Exercise objective
Arrange the records, starting at the line that contains "The height and" and ending at the line that contains "click(x=46, y=77)", as a Markdown table with the columns Row and Line. Give each line its own numbered row and leave out any blank lines.

— Begin Records for this exercise —

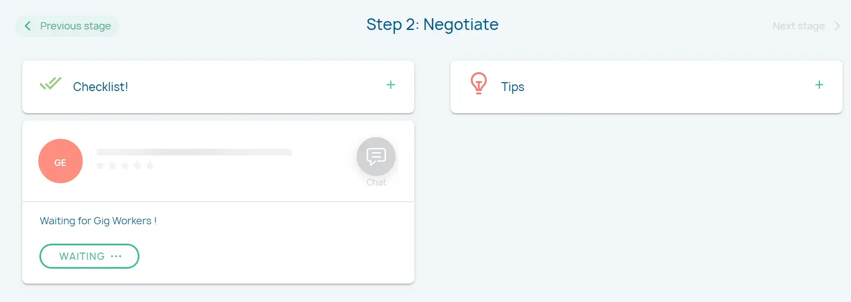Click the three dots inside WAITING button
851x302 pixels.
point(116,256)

— End Records for this exercise —
— Begin Records for this exercise —

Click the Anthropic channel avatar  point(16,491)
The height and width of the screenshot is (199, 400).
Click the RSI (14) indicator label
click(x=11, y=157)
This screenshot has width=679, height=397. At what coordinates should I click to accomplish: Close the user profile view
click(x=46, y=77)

— End Records for this exercise —

Right answer
| Row | Line |
|---|---|
| 1 | The height and width of the screenshot is (199, 400). |
| 2 | Click the RSI (14) indicator label |
| 3 | click(x=11, y=157) |
| 4 | This screenshot has width=679, height=397. At what coordinates should I click to accomplish: Close the user profile view |
| 5 | click(x=46, y=77) |